Submitted to: Endocrine Regulations
Publication Type: Review Article
Publication Acceptance Date: 6/15/1997
Publication Date: N/A
Citation: N/A Interpretive Summary: Interpretive Summary not needed for this 115.
Technical Abstract: The ability to modify the animal genome by microinjection of DNA fragments into fertilized embryos was first achieved in 1980. The most abundant mammary-specific milk protein genes were recognized shortly thereafter as valuable tools with which to apply this technology to the mammary gland.

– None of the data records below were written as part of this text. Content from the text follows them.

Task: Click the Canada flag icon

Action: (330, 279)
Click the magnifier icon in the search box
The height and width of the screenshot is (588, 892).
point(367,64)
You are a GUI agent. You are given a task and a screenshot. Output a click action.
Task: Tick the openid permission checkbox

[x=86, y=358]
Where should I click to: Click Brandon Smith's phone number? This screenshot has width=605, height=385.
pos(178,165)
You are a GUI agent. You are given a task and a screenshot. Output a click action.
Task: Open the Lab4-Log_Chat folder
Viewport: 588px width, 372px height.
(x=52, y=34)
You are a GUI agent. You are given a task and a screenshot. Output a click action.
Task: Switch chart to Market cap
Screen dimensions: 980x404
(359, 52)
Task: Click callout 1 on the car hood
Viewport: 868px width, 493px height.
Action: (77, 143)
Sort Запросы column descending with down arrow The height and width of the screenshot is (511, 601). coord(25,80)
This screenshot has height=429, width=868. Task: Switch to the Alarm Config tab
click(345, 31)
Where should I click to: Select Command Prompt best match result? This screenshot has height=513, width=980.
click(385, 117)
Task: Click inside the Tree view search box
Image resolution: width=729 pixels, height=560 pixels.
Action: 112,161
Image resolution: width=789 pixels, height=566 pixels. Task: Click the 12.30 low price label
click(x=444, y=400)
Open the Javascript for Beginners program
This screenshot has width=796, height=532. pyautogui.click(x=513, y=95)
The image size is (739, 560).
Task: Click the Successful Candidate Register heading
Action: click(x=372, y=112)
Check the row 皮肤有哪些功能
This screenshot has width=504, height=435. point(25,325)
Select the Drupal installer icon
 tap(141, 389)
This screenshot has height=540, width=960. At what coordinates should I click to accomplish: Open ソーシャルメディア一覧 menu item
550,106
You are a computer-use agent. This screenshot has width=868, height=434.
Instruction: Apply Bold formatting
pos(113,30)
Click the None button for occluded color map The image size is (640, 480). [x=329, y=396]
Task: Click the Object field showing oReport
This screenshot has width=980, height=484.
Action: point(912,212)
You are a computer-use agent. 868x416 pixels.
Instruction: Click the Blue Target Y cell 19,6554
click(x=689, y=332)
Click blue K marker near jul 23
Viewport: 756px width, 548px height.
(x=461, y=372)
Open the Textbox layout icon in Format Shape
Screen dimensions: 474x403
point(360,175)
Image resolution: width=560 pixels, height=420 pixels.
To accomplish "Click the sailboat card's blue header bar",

The expression of the six major milk protein genes accounts for up to 80% of the total mRNA in lactating mammary tissue. A few of these genes function efficiently as transgenes and can target the expression of heterologous gene products in a tissue-specific, developmentally regulated fashion. The use of regulatory DNA from these genes in a variety of transgene configurations has resulted in scientific advances in three areas. First, a better understanding of milk protein gene expression has enabled the development of helpful guidelines for the construction of efficiently expressed transgenes, including a requirement for regulatory elements within flanking DNA, the presence of introns, mRNA processing signals, and translation and protein processing signals. Second, the ability of the mammary gland to exhibit efficient production of hetero- logous gene products has been tested and the limitations identified. Third, the ability to produce defined, tissue-specific genetic modifications with- in the mammary gland has allowed researchers to drastically change its development. Such changes could lead to alterations in the physical or chemical properties of manufactured milk, alterations in milk yield or milk composition, alterations in the metabolism and disease resistance of the lactating female, and alterations in the growth and development of the suckling neonate. This review summarizes the current state of transgenic technology as it relates to mammary specific transgenes.